* APLIQUE A LEITURA
A. Segundo o texto sobre habitação digna, em que período se reuniram os Congressos Internacionais de Arquitetura Moderna?
B. Cite do texto sobre habitação digna o trecho que começa em "Na verdade, o" e termina em "saiu da prioridade.".

* TEXTO DO EXERCÍCIO
== == ==
Na verdade, o tema da habitação digna
está no foco das cidades do mundo desenvolvido, e suas lideranças
políticas, desde a Revolução Industrial que causou grande inchaço
populacional. E nunca saiu da prioridade.
Londres
saltou de 1 milhão de pessoas em 1800 para quase 7 milhões no final do
século XIX. Hoje são 8,8 milhões de pessoas. O Censo de 1900 do Rio de
Janeiro revela pouco mais de 800 mil almas. Em 2000, já seríamos 5,8
milhões de habitantes no final do século XX. Contudo, mesmo enfrentando
doenças endêmicas, violência e precariedade da vida urbana, não
empreendemos o mesmo esforço que os britânicos na construção de
políticas públicas para a moradia. Se nossa arquitetura influenciou o
mundo como fato estético nos anos 40 e 50, não conseguimos, no sentido
inverso, nos sensibilizar com as práticas de oferecer subsídios e
fomentos para a habitação que as economias mais capitalistas e liberais
do mundo fazem desde sempre.
Depois do advento
da industrialização, o período entre guerras iria novamente demandar
esforço técnico e político para resolver o desafio da produção de casas
em larga escala e a racionalização da arquitetura iria motivar os
Congressos Internacionais de Arquitetura Moderna, os CIAM, que se
reuniram de 1928 até 1958, e mudaram o modo de organização dos
territórios urbanos pela disseminação no mundo dos preceitos do
zoneamento funcional, da Carta de Atenas de 1933, separando o lugar de
morar do lugar de trabalhar.
Brasília é o suprassumo mundial desses conceitos.
== == ==
* TRECHOS DOS DADOS
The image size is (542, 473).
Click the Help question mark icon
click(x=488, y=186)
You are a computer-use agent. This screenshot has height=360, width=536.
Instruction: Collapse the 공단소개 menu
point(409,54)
== == ==
* RESPOSTAS DAS TAREFAS
A. De 1928 até 1958.

B.
Na verdade, o tema da habitação digna
está no foco das cidades do mundo desenvolvido, e suas lideranças
políticas, desde a Revolução Industrial que causou grande inchaço
populacional. E nunca saiu da prioridade.